--- SUPPLIED INFORMATION ---

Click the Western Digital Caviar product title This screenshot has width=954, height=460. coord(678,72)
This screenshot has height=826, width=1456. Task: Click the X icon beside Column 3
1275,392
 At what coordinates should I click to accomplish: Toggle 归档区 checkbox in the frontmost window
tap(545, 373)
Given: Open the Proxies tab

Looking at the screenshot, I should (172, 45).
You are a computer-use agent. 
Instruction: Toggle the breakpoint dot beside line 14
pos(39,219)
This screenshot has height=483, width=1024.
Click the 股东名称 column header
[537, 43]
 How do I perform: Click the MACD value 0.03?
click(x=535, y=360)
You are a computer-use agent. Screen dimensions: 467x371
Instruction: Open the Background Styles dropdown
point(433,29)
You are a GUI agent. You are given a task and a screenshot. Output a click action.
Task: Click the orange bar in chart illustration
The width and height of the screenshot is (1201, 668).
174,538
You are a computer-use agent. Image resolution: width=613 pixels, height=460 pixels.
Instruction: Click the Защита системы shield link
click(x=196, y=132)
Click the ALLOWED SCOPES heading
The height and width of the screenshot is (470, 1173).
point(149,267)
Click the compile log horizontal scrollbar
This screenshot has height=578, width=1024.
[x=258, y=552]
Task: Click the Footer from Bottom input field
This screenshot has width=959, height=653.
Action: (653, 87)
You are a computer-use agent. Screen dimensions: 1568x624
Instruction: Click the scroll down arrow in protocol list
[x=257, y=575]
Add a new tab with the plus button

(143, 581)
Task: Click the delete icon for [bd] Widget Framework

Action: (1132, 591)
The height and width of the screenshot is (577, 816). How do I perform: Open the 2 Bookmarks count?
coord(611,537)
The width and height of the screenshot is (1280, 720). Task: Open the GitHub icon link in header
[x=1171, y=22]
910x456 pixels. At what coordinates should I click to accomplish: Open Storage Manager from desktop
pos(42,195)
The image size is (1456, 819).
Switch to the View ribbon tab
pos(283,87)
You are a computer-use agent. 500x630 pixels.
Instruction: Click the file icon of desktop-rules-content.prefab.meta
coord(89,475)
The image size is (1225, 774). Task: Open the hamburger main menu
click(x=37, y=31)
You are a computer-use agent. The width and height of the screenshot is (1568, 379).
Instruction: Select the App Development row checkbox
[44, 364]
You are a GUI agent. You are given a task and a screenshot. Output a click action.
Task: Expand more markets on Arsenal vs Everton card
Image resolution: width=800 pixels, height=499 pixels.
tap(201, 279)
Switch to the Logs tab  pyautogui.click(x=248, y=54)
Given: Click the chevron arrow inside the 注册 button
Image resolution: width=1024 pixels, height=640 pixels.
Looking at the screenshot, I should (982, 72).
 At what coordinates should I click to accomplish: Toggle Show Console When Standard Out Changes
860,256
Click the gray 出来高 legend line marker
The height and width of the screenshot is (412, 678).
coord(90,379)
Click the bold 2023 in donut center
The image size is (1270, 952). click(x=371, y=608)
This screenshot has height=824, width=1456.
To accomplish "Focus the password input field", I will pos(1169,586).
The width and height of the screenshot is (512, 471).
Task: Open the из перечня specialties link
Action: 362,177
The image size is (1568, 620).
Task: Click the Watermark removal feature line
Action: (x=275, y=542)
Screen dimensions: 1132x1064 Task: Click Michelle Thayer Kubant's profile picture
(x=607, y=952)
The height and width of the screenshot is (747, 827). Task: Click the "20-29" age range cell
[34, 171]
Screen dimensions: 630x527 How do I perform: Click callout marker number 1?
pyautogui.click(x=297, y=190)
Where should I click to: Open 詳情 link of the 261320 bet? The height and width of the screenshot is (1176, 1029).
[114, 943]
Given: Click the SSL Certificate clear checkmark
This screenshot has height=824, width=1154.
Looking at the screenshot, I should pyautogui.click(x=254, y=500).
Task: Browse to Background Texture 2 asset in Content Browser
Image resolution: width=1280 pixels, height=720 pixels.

---

__TASK GOAL__: Repeating the listing in full, word for word, is the required output.

__OUTPUT BELOW__:
Click the Western Digital Caviar product title This screenshot has width=954, height=460. coord(678,72)
This screenshot has height=826, width=1456. Task: Click the X icon beside Column 3
1275,392
 At what coordinates should I click to accomplish: Toggle 归档区 checkbox in the frontmost window
tap(545, 373)
Given: Open the Proxies tab

Looking at the screenshot, I should (172, 45).
You are a computer-use agent. 
Instruction: Toggle the breakpoint dot beside line 14
pos(39,219)
This screenshot has height=483, width=1024.
Click the 股东名称 column header
[537, 43]
 How do I perform: Click the MACD value 0.03?
click(x=535, y=360)
You are a computer-use agent. Screen dimensions: 467x371
Instruction: Open the Background Styles dropdown
point(433,29)
You are a GUI agent. You are given a task and a screenshot. Output a click action.
Task: Click the orange bar in chart illustration
The width and height of the screenshot is (1201, 668).
174,538
You are a computer-use agent. Image resolution: width=613 pixels, height=460 pixels.
Instruction: Click the Защита системы shield link
click(x=196, y=132)
Click the ALLOWED SCOPES heading
The height and width of the screenshot is (470, 1173).
point(149,267)
Click the compile log horizontal scrollbar
This screenshot has height=578, width=1024.
[x=258, y=552]
Task: Click the Footer from Bottom input field
This screenshot has width=959, height=653.
Action: (653, 87)
You are a computer-use agent. Screen dimensions: 1568x624
Instruction: Click the scroll down arrow in protocol list
[x=257, y=575]
Add a new tab with the plus button

(143, 581)
Task: Click the delete icon for [bd] Widget Framework

Action: (1132, 591)
The height and width of the screenshot is (577, 816). How do I perform: Open the 2 Bookmarks count?
coord(611,537)
The width and height of the screenshot is (1280, 720). Task: Open the GitHub icon link in header
[x=1171, y=22]
910x456 pixels. At what coordinates should I click to accomplish: Open Storage Manager from desktop
pos(42,195)
The image size is (1456, 819).
Switch to the View ribbon tab
pos(283,87)
You are a computer-use agent. 500x630 pixels.
Instruction: Click the file icon of desktop-rules-content.prefab.meta
coord(89,475)
The image size is (1225, 774). Task: Open the hamburger main menu
click(x=37, y=31)
You are a computer-use agent. The width and height of the screenshot is (1568, 379).
Instruction: Select the App Development row checkbox
[44, 364]
You are a GUI agent. You are given a task and a screenshot. Output a click action.
Task: Expand more markets on Arsenal vs Everton card
Image resolution: width=800 pixels, height=499 pixels.
tap(201, 279)
Switch to the Logs tab  pyautogui.click(x=248, y=54)
Given: Click the chevron arrow inside the 注册 button
Image resolution: width=1024 pixels, height=640 pixels.
Looking at the screenshot, I should (982, 72).
 At what coordinates should I click to accomplish: Toggle Show Console When Standard Out Changes
860,256
Click the gray 出来高 legend line marker
The height and width of the screenshot is (412, 678).
coord(90,379)
Click the bold 2023 in donut center
The image size is (1270, 952). click(x=371, y=608)
This screenshot has height=824, width=1456.
To accomplish "Focus the password input field", I will pos(1169,586).
The width and height of the screenshot is (512, 471).
Task: Open the из перечня specialties link
Action: 362,177
The image size is (1568, 620).
Task: Click the Watermark removal feature line
Action: (x=275, y=542)
Screen dimensions: 1132x1064 Task: Click Michelle Thayer Kubant's profile picture
(x=607, y=952)
The height and width of the screenshot is (747, 827). Task: Click the "20-29" age range cell
[34, 171]
Screen dimensions: 630x527 How do I perform: Click callout marker number 1?
pyautogui.click(x=297, y=190)
Where should I click to: Open 詳情 link of the 261320 bet? The height and width of the screenshot is (1176, 1029).
[114, 943]
Given: Click the SSL Certificate clear checkmark
This screenshot has height=824, width=1154.
Looking at the screenshot, I should pyautogui.click(x=254, y=500).
Task: Browse to Background Texture 2 asset in Content Browser
Image resolution: width=1280 pixels, height=720 pixels.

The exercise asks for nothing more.